Using the records below, transcribe word for word the stretch from the line that contains "Task: Click the" through the line that contains "The image size is (1456, 819).", both end lines included, and nothing else.

§ **Exercise data**
···

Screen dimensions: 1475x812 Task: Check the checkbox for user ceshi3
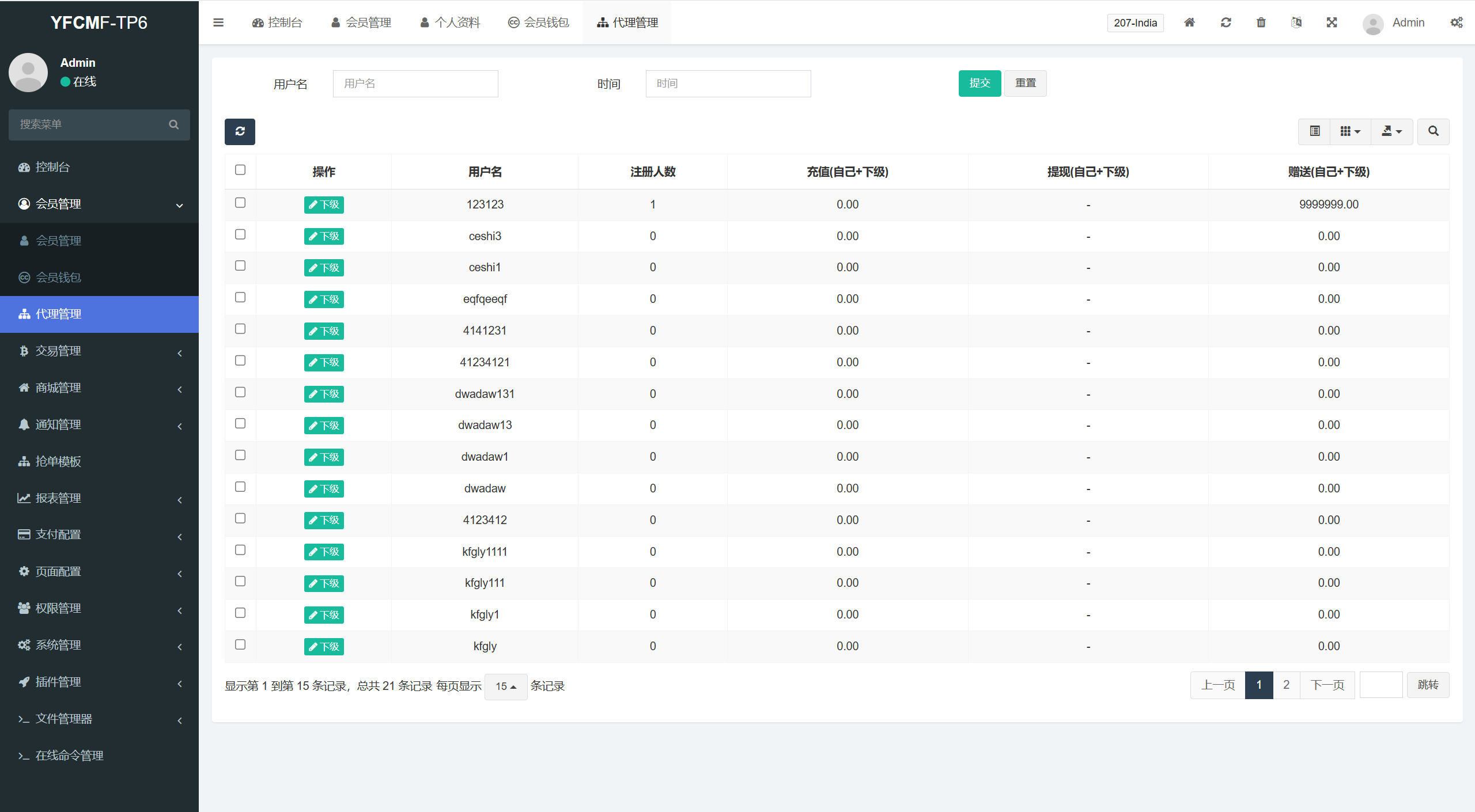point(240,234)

···

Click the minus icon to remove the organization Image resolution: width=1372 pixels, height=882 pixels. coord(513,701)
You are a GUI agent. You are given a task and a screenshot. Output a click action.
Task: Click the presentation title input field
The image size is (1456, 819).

···

§ **Final answer**
Task: Click the presentation title input field
The image size is (1456, 819).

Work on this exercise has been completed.